◆ **What the task asks**
Exactly as they appear, write the lines from the one containing "The image size is (224, 177)." to the final line of the entries, leaving pictures out.

Saved entries:
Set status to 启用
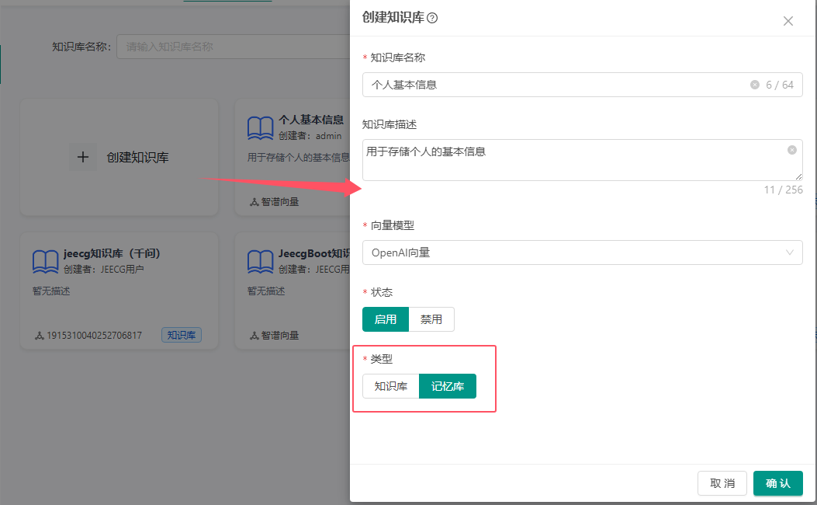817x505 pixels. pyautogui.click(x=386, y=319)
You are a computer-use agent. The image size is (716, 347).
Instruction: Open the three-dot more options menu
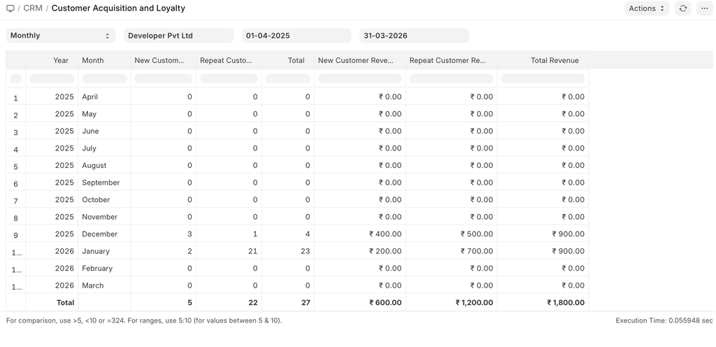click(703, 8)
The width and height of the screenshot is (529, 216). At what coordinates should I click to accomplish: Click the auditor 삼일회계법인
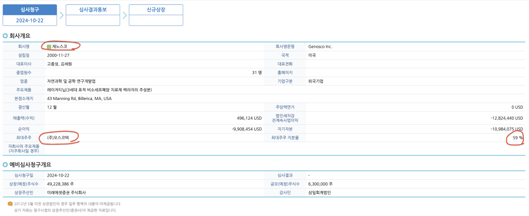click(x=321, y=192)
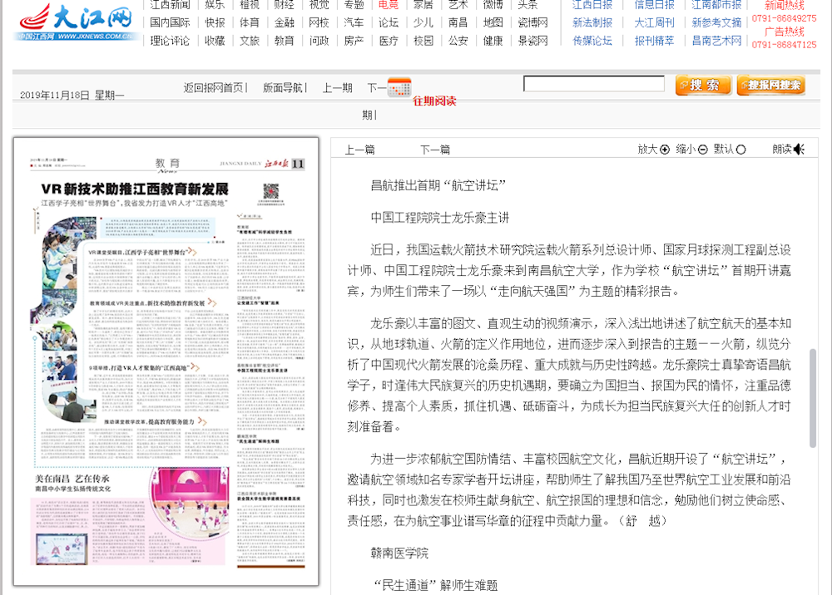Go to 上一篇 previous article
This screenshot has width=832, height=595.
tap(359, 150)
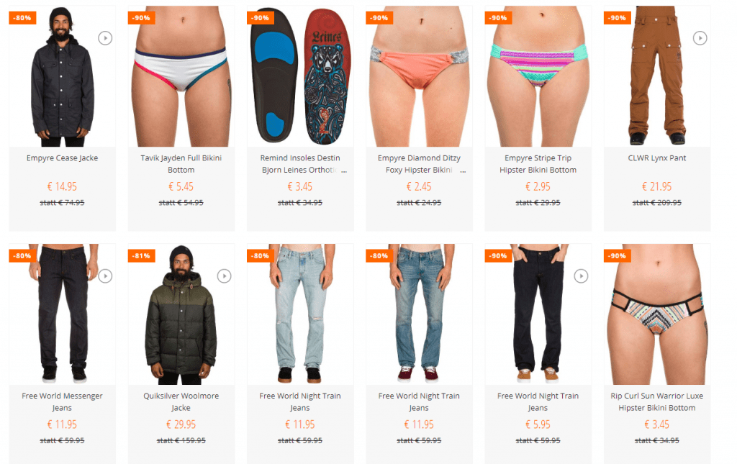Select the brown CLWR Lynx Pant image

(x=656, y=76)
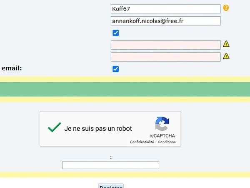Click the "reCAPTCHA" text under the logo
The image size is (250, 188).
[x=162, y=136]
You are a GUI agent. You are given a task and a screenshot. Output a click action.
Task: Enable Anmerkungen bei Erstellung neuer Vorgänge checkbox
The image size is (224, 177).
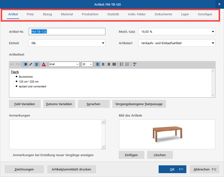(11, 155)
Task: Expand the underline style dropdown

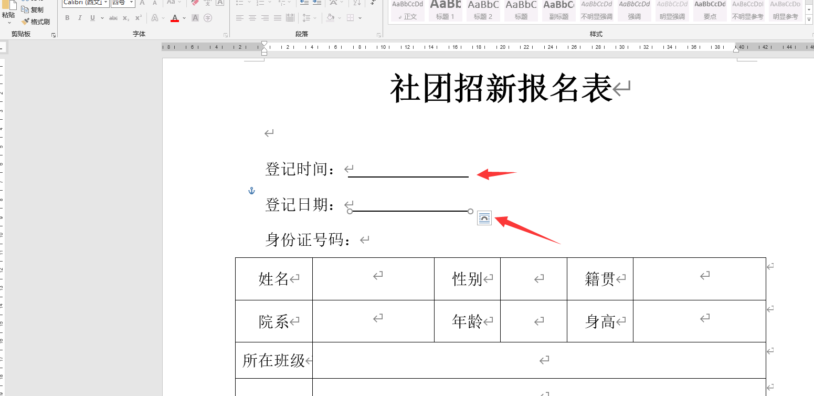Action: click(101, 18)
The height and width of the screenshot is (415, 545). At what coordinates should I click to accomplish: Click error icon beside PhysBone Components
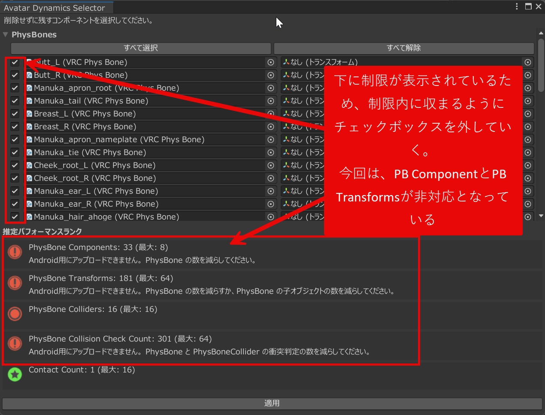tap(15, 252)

◆ **Problem solution**
The image size is (224, 177).
(11, 155)
Task: Expand the underline style dropdown

Action: click(101, 18)
The height and width of the screenshot is (415, 545). At what coordinates should I click to accomplish: Click error icon beside PhysBone Components
tap(15, 252)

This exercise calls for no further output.